For the first couple of months of training in Brazilian Jiu Jitsu, that's pretty much what I thought it was: insane. Not in a bad way, mind you. It was so completely incomprehensible, just thinking about it makes me laugh.

During drilling it was ok. I could more or less grasp general concepts, because everything would get broken down nicely. During rolling it was a bit different. I was just trying to survive, because everything I just learned went nicely – out the window.

One second I'm trying to pass guard, a moment later I'm defending an armbar. One second I'm on top in side control, a moment later I'm on the bottom and my face is being smeared across the mat. One second I'm in safety position, a moment later I'm getting triangled.

And so on. And the whole time, there I was, with no idea as to what was going on. I can see how this could get old. It didn't for me, but I can see how it's a possibility.

I suppose that really, the best advice I may be able to give to people in this position is to just not give up. Stay focused and stay engaged. Want to be there. Trust that your coach knows what he's talking about, and that he’s actually interested in seeing you get better, because unless you are tremendously unlucky – or unpleasant – he probably is.

Most importantly: it really doesn’t matter if you get your butt whupped, it really doesn’t (in fact, it’s arguably the single best way for you to learn). What really matters is if you keep putting in the time (just make sure you train in a safe environment, where you can feel comfortable).

Sooner or later you’ll start seeing returns. The fog will start to clear up and while you may not become brilliant overnight, at the very least you’ll experience a taste of what it could be like. Put in enough time and this is as good a guarantee as you'll get.

It’s a bit like a 1,000,000-piece jigsaw puzzle in this respect: at first it’s a freakishly indecipherable jumble (especially if you don’t have a good example of what it’s supposed to look like). Nothing makes any kind of human sense and it’s the easiest thing in the world to say “nuts to this” and walk away.

But if you stay, keep at it and never stop wanting to see what you can make of it – soon enough you’ll find two pieces that go together.
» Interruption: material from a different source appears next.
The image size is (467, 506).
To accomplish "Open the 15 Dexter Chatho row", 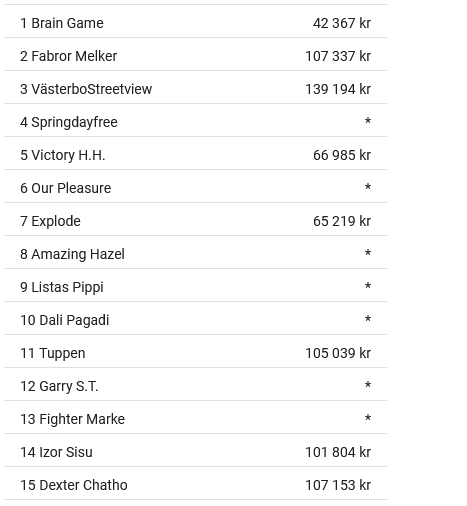I will tap(195, 483).
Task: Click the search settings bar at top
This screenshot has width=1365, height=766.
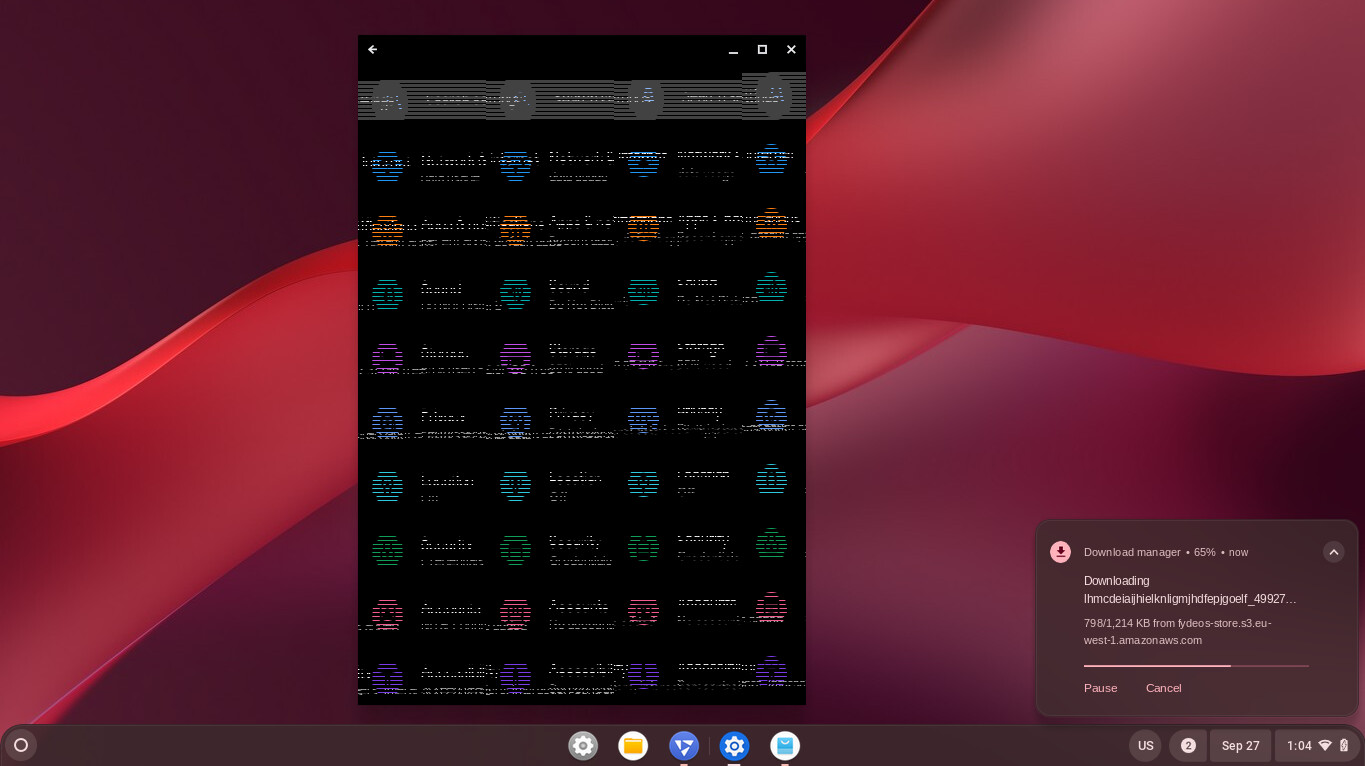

Keep looking and you’ll find a third piece, then a fourth. You may even find two unrelated pieces that go together. Cool, just hang on to those.

Maybe you find it easier to start at the corners, maybe you like to lump them up by colour. Well, nobody said you have to start in a particular place, right?

Eventually you come to a point when you can try to put 2 and 2 together, and make an educated guess as to what a small part of the picture is. You still don’t have the whole thing together but now you’ve figured out enough that you aren’t clueless.

Imagine that all across the world there are people working on this same puzzle. Many are farther along than you are. Learn from these people; if they don’t give you straight answers as to what they’ve figured out, at least try to see how they go about it.

Many are still mired in tangible confusion. Learn from these people; see what they’re doing wrong and either help them or not, but don’t repeat their mistakes.

You may come to a point, or several points, when you wonder if it’s all worth it. There are so many other ways to spend your life, why would you devote so much of your time to this? You may decide that you want to go on, or that you’d rather call it a day. Hey, do what feels right.

The bottom line is: it may take you all your life, and still you may not even come close to finishing it. But, as long as you're having fun along the way, it's really not so bad after all.